What is the current status?
While out on the cleanup, staff and volunteers were sure to keep an eye out for any materials that may have writing with different languages, especially Japanese characters, as this was reported to funders. As debris was collected from the shorelines and pulled from under large logs at the high tide line, it was sorted and tracked item by item to be reported on afterwards.
The relative volume of different items found on a more remote shoreline, such as the section of the West Coast Trail that was cleaned, differs from what is found on a more urban cleanup. Along the West Coast Trail, many larger items and more fishing-related items were found instead of your typical garbage bag full of cigarette butts and plastic bottle caps (Figures 3 and 4).

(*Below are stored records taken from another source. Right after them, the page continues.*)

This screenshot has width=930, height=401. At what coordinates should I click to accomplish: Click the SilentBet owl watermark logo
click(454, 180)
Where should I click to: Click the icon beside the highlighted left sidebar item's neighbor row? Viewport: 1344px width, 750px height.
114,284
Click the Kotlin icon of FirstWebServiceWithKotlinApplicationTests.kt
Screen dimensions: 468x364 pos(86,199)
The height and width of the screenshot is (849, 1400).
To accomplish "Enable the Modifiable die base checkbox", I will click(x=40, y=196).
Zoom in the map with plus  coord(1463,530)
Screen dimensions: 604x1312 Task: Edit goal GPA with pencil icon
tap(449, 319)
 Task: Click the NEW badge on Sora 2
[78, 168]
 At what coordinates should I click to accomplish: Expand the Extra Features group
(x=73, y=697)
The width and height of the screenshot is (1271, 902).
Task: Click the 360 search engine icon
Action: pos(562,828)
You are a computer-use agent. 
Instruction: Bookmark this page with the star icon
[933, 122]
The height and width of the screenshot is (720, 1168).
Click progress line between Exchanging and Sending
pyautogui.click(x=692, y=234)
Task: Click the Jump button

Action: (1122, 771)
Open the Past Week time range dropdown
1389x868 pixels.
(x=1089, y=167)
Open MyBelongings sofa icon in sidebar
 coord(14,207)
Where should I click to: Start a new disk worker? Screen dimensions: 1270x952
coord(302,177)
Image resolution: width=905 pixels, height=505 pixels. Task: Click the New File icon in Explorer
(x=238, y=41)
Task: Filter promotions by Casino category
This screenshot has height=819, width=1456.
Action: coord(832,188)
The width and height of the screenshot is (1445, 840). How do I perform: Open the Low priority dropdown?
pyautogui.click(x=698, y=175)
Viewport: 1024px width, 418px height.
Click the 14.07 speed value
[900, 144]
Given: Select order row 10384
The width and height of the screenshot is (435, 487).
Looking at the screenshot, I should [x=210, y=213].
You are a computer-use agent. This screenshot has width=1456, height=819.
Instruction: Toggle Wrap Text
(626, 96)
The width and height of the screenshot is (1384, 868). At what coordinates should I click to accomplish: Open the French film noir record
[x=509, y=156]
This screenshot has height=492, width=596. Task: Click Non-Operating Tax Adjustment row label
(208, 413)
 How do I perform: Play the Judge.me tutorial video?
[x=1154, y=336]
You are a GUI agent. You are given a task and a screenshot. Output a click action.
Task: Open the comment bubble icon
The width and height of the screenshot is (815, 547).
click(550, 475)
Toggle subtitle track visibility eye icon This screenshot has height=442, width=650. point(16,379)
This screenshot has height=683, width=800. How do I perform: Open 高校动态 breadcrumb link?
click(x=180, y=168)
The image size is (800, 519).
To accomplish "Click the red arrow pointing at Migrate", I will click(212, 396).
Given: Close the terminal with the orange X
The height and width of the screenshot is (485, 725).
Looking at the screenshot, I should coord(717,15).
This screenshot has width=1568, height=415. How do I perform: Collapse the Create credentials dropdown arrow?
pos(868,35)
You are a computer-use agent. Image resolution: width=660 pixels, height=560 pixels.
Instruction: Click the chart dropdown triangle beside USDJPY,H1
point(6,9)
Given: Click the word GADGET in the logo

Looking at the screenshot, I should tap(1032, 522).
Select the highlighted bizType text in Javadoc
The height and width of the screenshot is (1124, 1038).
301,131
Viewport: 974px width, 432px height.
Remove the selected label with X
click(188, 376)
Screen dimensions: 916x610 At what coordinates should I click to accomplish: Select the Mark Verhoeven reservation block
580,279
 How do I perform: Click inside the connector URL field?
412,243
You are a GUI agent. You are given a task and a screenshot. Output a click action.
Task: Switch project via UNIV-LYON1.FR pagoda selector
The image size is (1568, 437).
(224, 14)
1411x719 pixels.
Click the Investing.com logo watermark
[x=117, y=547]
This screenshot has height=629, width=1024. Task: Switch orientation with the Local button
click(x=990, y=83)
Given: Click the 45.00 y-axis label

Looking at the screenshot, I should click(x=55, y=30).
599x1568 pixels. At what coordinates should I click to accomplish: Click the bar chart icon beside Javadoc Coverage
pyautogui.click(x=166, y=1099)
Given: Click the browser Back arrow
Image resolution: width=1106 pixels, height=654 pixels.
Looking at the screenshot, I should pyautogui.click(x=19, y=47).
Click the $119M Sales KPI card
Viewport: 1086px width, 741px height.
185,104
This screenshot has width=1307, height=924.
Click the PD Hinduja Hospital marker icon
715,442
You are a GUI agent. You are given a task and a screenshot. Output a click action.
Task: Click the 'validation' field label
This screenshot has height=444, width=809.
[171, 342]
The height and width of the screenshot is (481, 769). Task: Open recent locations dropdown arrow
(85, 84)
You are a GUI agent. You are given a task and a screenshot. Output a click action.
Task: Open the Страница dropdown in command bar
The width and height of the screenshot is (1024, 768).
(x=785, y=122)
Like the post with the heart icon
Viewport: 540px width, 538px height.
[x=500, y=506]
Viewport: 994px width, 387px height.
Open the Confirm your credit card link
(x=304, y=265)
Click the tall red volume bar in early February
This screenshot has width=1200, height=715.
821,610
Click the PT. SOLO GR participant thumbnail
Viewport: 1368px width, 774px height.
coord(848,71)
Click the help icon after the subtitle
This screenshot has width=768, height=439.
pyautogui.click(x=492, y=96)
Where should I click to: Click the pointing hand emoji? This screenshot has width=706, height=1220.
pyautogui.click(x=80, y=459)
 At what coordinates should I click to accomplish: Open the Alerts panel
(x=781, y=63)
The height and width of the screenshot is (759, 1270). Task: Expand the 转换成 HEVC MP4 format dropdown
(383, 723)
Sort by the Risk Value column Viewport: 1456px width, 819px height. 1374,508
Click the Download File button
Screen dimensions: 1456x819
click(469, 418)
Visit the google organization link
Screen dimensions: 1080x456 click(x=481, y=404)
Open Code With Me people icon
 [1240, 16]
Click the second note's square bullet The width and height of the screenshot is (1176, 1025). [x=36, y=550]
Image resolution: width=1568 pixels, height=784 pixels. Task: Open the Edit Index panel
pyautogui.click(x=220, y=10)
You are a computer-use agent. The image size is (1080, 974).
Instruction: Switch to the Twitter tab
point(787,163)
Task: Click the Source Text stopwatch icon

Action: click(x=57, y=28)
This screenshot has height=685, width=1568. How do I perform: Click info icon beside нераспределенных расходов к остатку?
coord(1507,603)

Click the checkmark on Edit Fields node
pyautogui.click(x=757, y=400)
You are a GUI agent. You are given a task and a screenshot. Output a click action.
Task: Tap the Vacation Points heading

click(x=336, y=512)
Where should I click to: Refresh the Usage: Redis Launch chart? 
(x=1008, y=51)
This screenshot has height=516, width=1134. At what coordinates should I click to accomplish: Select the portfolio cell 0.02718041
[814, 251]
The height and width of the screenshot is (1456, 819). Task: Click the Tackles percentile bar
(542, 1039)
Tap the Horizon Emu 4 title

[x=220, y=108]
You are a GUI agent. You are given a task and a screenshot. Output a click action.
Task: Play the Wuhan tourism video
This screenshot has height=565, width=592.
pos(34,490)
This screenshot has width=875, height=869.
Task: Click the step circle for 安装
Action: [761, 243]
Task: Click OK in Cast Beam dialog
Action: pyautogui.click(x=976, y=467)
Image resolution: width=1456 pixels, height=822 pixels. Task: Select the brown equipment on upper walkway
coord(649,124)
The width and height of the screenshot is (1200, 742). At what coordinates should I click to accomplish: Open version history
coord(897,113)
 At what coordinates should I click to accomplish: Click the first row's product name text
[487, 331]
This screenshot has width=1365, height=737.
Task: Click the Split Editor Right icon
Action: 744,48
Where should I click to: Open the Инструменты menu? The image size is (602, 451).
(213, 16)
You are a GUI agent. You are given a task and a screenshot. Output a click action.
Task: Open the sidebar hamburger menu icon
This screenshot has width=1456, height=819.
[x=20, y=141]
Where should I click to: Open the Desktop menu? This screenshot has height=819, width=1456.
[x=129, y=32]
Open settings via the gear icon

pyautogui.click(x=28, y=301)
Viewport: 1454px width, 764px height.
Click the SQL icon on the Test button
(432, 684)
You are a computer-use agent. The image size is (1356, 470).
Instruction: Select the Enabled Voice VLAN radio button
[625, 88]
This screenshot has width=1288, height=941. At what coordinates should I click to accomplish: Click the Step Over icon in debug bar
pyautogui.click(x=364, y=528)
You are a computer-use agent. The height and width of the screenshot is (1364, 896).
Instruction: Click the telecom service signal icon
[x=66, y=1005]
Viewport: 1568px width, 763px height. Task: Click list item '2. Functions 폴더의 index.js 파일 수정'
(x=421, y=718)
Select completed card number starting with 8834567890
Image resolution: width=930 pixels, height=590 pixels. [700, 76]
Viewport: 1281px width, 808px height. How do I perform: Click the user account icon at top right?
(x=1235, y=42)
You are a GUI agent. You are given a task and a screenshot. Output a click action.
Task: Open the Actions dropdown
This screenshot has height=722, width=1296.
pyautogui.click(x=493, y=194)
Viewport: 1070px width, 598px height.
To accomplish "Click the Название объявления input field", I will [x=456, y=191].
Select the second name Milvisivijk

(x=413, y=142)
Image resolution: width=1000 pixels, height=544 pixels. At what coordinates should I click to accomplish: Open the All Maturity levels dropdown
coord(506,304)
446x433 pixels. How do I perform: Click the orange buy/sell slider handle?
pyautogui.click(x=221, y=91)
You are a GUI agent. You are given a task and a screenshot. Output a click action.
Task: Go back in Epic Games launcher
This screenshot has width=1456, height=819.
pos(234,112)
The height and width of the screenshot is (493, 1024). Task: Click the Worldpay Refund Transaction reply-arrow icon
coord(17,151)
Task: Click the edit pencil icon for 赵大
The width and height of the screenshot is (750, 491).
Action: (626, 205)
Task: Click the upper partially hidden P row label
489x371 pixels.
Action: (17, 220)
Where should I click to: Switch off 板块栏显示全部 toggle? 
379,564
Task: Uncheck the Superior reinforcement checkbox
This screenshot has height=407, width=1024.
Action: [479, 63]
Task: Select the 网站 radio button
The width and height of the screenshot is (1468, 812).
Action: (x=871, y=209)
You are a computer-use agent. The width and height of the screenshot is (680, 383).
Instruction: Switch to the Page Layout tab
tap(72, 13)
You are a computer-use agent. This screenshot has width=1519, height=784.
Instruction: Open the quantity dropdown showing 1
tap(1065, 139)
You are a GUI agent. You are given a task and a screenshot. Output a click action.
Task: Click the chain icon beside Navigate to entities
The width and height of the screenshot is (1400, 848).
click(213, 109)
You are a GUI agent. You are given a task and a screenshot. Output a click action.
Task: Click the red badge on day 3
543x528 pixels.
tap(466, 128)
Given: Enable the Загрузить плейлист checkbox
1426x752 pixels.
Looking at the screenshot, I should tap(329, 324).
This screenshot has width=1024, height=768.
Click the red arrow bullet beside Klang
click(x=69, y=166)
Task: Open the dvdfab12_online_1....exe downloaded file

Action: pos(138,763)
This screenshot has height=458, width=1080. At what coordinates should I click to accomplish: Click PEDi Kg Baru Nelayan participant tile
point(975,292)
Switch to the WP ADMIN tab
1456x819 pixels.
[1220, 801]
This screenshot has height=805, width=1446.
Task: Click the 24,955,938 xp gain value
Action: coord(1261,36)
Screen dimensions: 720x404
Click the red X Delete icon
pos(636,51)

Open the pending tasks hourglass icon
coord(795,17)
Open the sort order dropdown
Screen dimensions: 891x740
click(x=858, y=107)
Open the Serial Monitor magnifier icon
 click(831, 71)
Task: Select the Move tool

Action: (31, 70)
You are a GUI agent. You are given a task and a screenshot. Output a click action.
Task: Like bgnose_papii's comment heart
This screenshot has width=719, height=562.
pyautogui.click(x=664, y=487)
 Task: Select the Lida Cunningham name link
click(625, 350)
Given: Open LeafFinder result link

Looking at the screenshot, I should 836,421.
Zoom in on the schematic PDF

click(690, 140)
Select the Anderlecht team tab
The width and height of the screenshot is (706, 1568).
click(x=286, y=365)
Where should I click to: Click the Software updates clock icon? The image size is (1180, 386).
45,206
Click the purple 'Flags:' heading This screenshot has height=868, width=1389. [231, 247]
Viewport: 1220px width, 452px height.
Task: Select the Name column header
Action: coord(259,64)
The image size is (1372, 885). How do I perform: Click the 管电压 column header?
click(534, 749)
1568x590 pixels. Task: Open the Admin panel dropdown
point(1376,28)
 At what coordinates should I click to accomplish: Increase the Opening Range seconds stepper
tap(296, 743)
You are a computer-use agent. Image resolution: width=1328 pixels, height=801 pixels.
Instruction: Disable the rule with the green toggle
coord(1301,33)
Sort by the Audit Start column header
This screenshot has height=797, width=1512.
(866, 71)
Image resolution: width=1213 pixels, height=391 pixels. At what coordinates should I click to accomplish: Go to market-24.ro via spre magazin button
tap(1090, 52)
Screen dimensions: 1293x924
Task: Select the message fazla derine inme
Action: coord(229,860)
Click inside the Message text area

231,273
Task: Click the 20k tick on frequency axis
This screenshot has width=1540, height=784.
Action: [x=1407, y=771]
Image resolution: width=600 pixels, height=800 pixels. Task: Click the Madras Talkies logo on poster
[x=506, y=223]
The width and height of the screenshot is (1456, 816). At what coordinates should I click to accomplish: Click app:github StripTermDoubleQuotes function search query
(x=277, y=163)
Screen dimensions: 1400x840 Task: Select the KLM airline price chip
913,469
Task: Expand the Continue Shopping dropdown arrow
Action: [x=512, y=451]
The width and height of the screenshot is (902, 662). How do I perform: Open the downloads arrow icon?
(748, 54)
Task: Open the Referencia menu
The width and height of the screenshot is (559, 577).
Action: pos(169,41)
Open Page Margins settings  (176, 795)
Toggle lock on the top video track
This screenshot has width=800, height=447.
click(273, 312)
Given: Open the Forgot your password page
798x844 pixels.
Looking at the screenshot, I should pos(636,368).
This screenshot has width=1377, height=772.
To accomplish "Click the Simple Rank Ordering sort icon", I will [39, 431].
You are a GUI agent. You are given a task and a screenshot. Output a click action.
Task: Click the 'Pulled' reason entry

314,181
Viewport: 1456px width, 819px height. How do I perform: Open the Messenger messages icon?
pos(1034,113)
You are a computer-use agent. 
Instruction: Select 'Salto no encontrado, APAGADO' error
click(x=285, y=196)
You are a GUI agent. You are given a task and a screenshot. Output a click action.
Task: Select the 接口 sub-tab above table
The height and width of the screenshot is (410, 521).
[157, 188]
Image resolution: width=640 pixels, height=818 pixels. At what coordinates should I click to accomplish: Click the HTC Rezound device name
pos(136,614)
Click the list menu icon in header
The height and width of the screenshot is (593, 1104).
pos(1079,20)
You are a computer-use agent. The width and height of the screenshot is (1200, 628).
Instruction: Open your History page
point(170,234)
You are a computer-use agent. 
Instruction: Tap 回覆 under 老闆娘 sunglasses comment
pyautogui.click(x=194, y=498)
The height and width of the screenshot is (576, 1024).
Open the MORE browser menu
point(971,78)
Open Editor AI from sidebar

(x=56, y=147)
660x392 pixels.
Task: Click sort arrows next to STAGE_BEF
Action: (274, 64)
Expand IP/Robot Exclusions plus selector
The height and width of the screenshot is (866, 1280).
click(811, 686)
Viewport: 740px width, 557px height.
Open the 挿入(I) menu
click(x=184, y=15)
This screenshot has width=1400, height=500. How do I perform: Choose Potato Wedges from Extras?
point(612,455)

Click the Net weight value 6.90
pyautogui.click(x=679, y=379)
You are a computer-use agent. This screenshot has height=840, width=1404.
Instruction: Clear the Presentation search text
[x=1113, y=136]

It is also important to note that even though this last cleanup on the West Coast Trail was supported by the Tsunami Debris fund, it is often hard to track the items back to Japan and from that one single natural disaster. There were definitely items found that came from other parts of the world, reminding us that we are all connected by our oceans. Cleanups need to continue along our coastlines to protect the health of our oceans and wildlife.
What can you do?
Individual and Organization Actions:
- Learn how plastic impacts the environment, and how you can make a difference with everyday actions, such as reducing your use of single-use plastics like plastic bags, straws, cutlery, and cups.
- Attend a cleanup effort as a volunteer or provide support in other ways (monetary, in-kind donations) to help the groups that are already out there.
- Keep asking questions about the shoreline litter you find in your community, track it, and determine the sources of shoreline litter that are of high concern in your area.
- Let all levels of government, from municipal to federal, know how you feel about the impacts of shoreline litter. Use the data from your shoreline cleanup to back up your points.
- Lead or Join a Shoreline Cleanup. Rally together a group of your friends, family members, or colleagues to clean a shoreline near you.
- Keep your collected shoreline items out of the landfill by repurposing and recycling as many of them as possible.
Government Actions and Policy:
- Implement policies to reduce or ban single-use plastics.